▶ [Work to complete] What you output must match, exactly, the lines from the start of the records to the line containing "This screenshot has width=368, height=367.", both ends kept and pictures excluded.

=== Material provided ===

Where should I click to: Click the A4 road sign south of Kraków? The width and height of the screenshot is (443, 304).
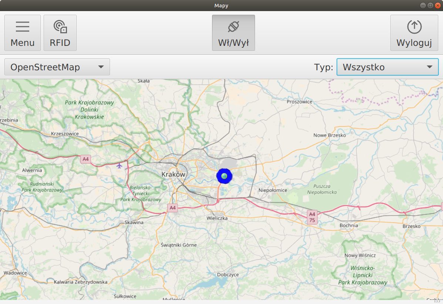172,208
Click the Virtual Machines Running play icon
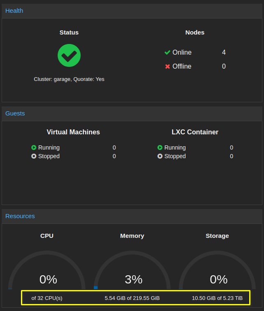The width and height of the screenshot is (264, 311). [34, 147]
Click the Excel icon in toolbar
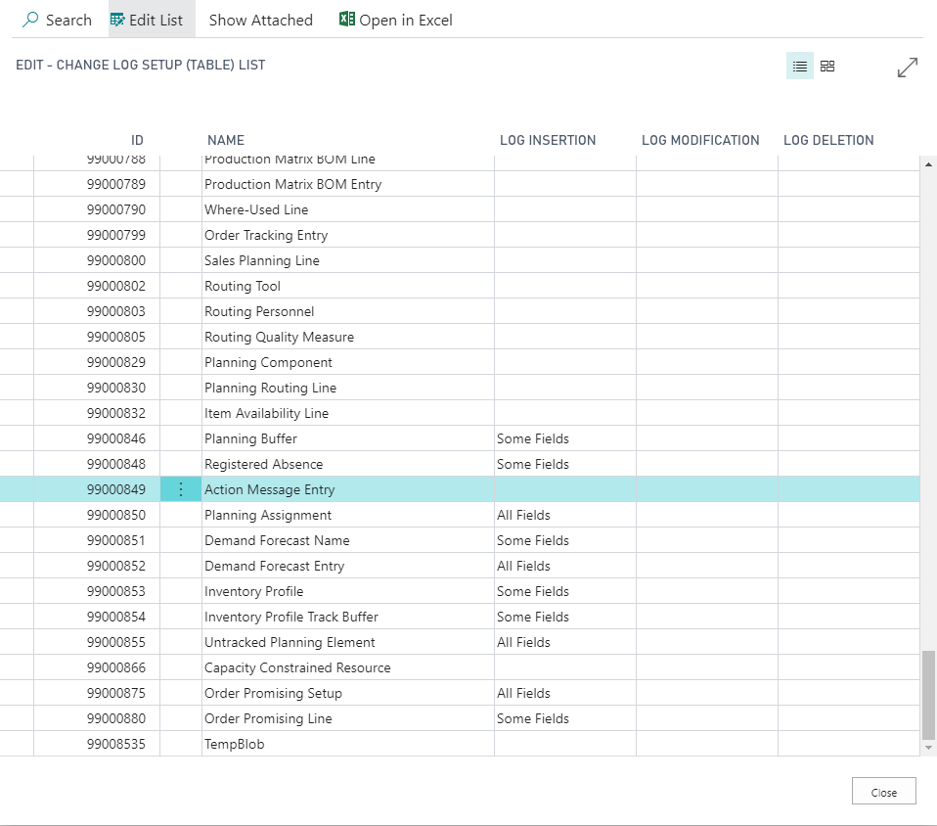The width and height of the screenshot is (937, 826). coord(347,20)
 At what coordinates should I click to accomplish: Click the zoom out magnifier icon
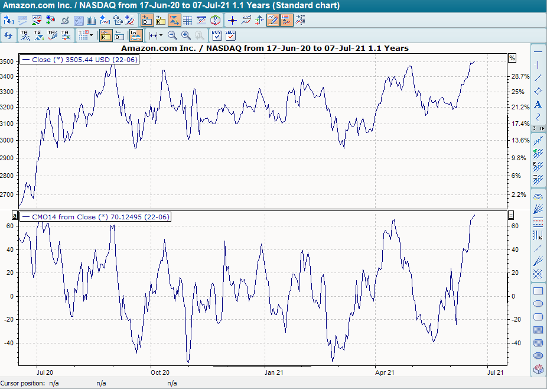172,36
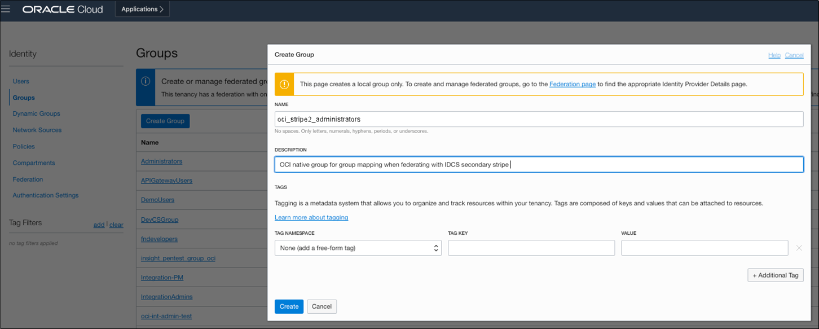
Task: Open the Tag Namespace dropdown
Action: [358, 248]
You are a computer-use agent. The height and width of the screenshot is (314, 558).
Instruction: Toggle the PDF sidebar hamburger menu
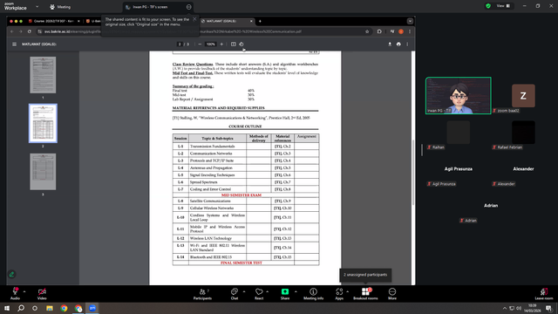click(x=14, y=44)
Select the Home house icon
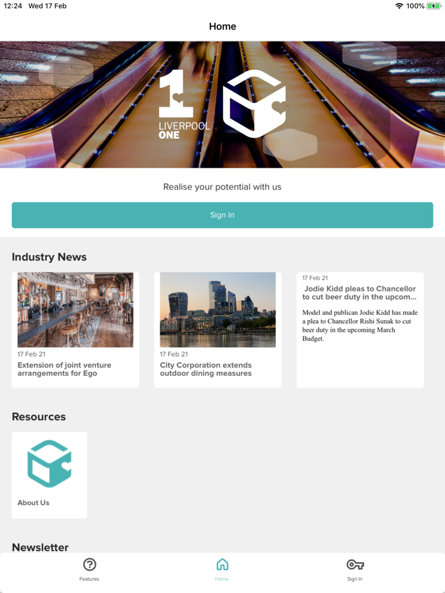 point(223,564)
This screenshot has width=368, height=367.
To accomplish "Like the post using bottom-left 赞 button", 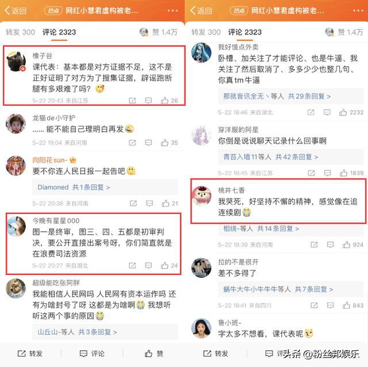I will [154, 353].
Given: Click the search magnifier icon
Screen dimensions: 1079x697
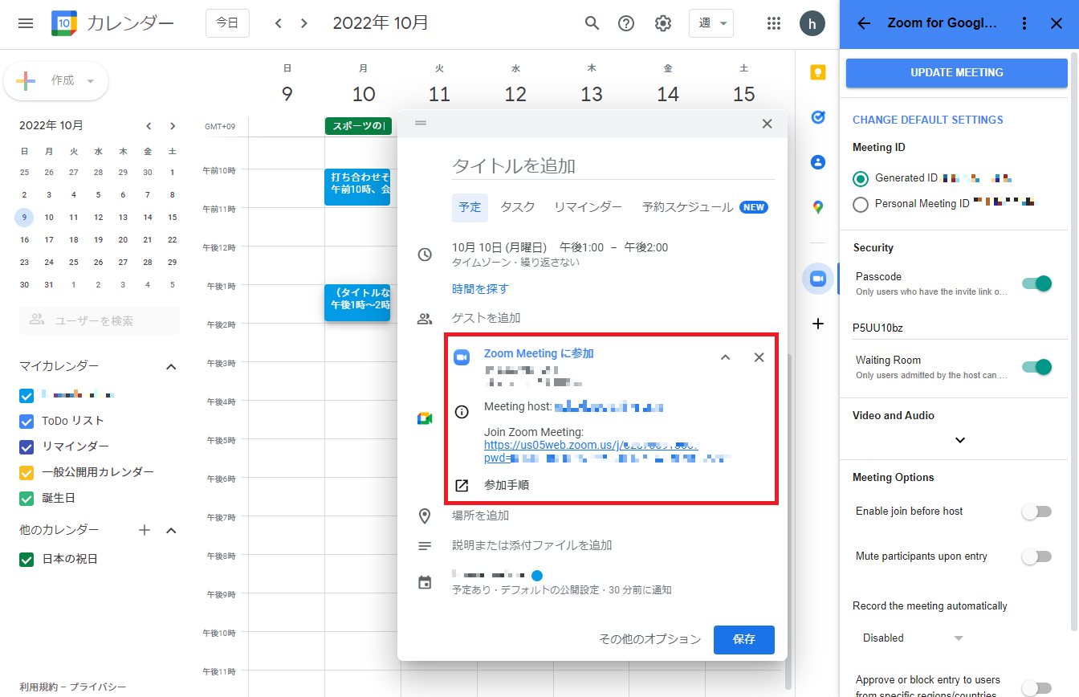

===

▶ [Exercise result]
Where should I click to: Click the A4 road sign south of Kraków? The width and height of the screenshot is (443, 304).
172,208
Click the Virtual Machines Running play icon
The width and height of the screenshot is (264, 311). [34, 147]
Click the Excel icon in toolbar
The width and height of the screenshot is (937, 826). coord(347,20)
 At what coordinates should I click to accomplish: Click the zoom out magnifier icon
172,36
Task: Open the Tag Namespace dropdown
Action: [358, 248]
You are a computer-use agent. The height and width of the screenshot is (314, 558).
Instruction: Toggle the PDF sidebar hamburger menu
click(x=14, y=44)
Select the Home house icon
 point(223,564)
This screenshot has width=368, height=367.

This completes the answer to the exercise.